A video circulating from Iranian state media shows explicit threats against the Stargate AI supercluster planned for the United Arab Emirates. The footage, which has spread rapidly across social media alongside renewed Strait of Hormuz tensions, marks a new phase in how geopolitics intersects with hyperscale AI infrastructure.
The Stargate project represents the most ambitious AI infrastructure bet ever made. OpenAI and Microsoft have committed over $100 billion to build what would be the world's largest AI supercluster, with power demands exceeding 1 gigawatt. Placing it in the UAE was supposed to diversify away from concentrated US data center locations while tapping into cheap energy and favorable regulatory conditions.
Iran's messaging changes that calculus entirely.
The Vulnerability No One Wanted to Talk About
Big Tech has spent years optimizing for bandwidth, latency, and power costs when siting data centers. Security concerns focused on cyberattacks and physical intrusion. The possibility that a regional power might openly threaten kinetic action against civilian AI infrastructure was treated as a fringe scenario.
It no longer is. The Iranian video follows months of escalating rhetoric around the Strait of Hormuz, through which roughly 20% of the world's oil still flows. But energy isn't the only chokepoint. The region's proximity to critical shipping lanes for semiconductors and networking equipment creates compounding vulnerabilities.

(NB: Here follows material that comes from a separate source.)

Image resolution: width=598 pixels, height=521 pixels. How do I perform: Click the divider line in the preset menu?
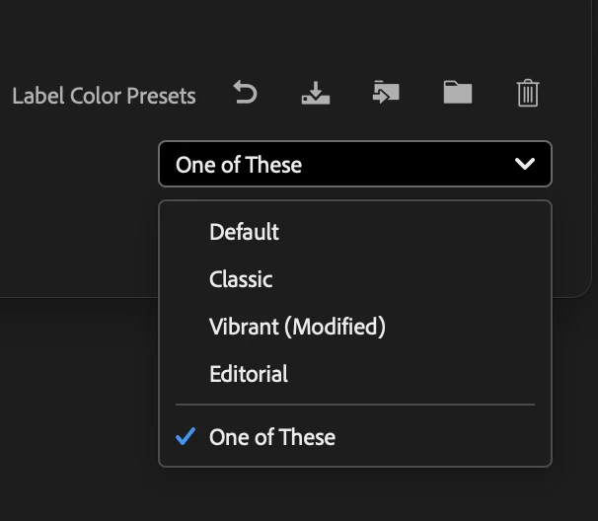click(x=355, y=405)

Iran's asymmetric capabilities have evolved considerably. Drone and missile programs that proved effective in regional conflicts could credibly threaten fixed infrastructure targets. A 1GW+ facility with thousands of AI accelerators represents a concentration of strategic value that didn't exist five years ago.

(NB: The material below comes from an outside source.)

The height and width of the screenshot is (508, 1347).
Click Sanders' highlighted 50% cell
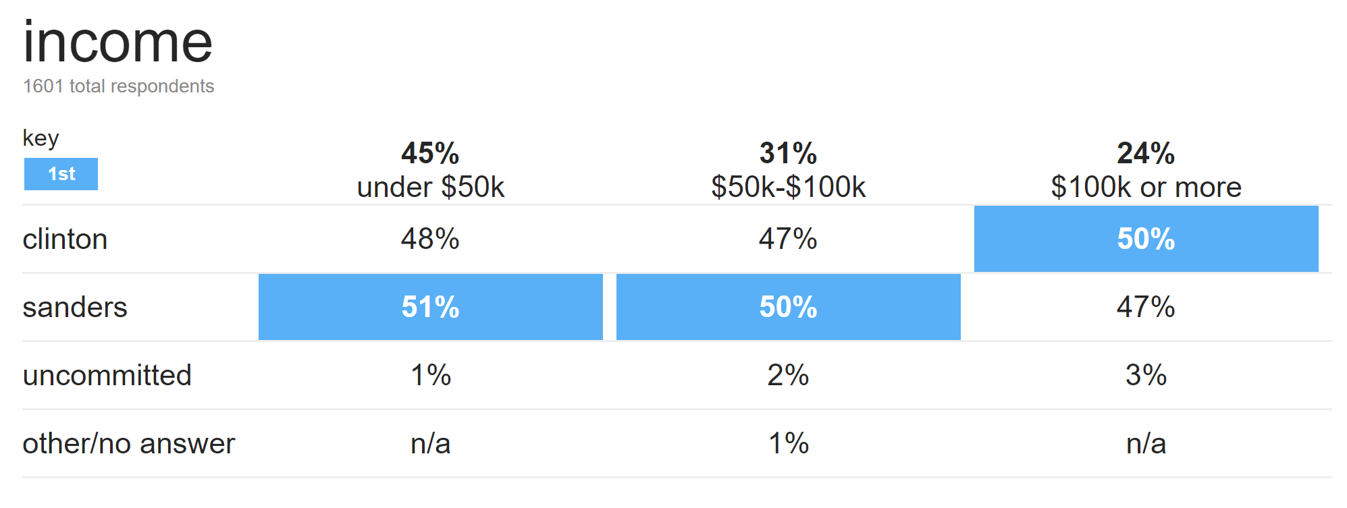[x=788, y=308]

Where Does Big Tech Build Now?
The Stargate threat accelerates conversations already happening in boardrooms about infrastructure resilience. The options are limited and expensive.

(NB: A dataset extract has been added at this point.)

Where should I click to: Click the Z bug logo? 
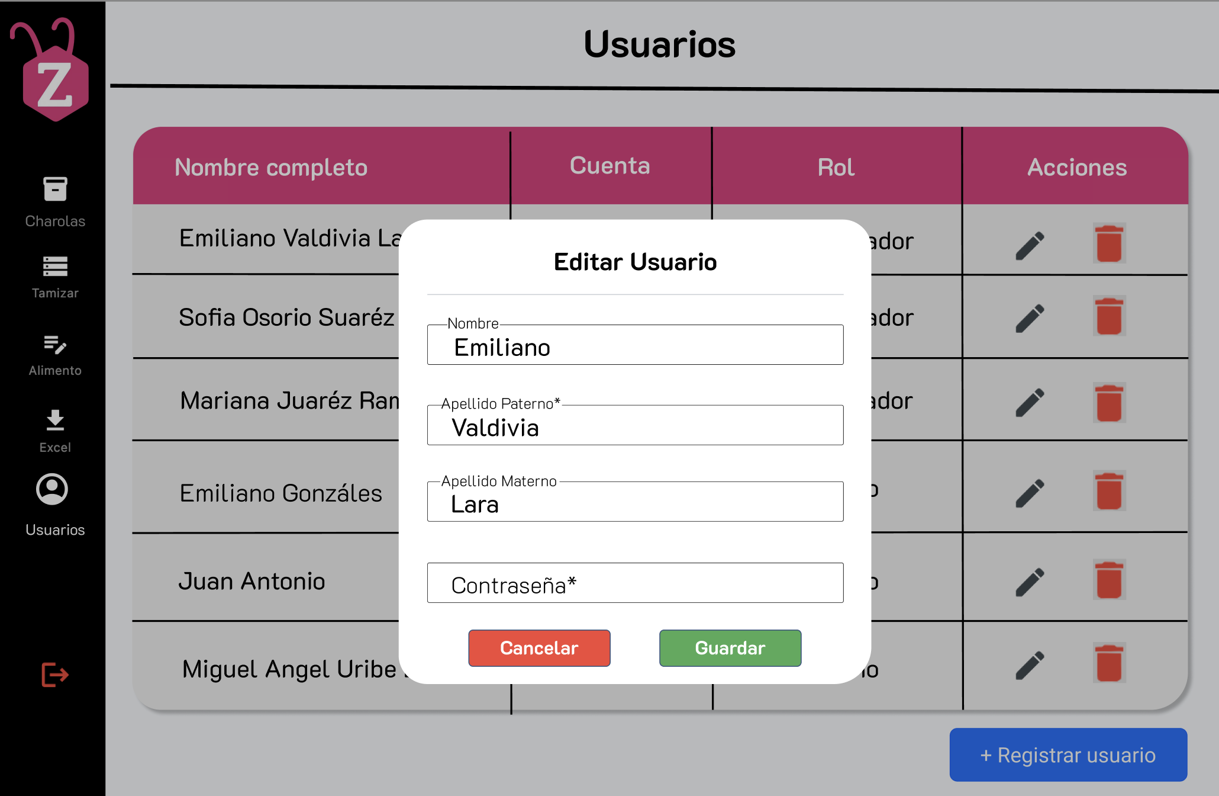tap(51, 70)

Domestic US expansion faces its own constraints. Power grid capacity in Northern Virginia, the world's largest data center market, is already strained. Texas offers energy abundance but brings climate and grid reliability concerns. The permitting timelines for new facilities stretch years.
Allied nations present alternatives. Japan and Australia have lobbied aggressively for AI infrastructure investment, touting stable governance and energy access. But neither matches the UAE's combination of cheap power, regulatory flexibility, and geographic positioning for serving Asian and European markets.
The more likely outcome is redundancy through dispersion. Microsoft and OpenAI may proceed with UAE construction while hedging through parallel buildouts elsewhere. This approach multiplies capital requirements and fragments operational efficiency.
What US AI Dominance Actually Requires
American policymakers have framed AI leadership in terms of research talent, chip access, and capital formation. The Stargate situation exposes a gap in that framework. Dominance requires infrastructure that can survive geopolitical stress.
The domestic semiconductor push addresses part of this puzzle. But chips without compute capacity are like ammunition without rifles. The AI boom depends on physical facilities that take years to build and require enormous, sustained power supplies.
Iran's video may prove to be posturing. The UAE has its own defense capabilities and strategic importance to Washington. But the threat itself has already achieved something: it has demonstrated that the geography of AI infrastructure is now inseparable from the geography of conflict.
Every future data center siting decision will account for this reality. The era of building wherever power is cheapest has ended.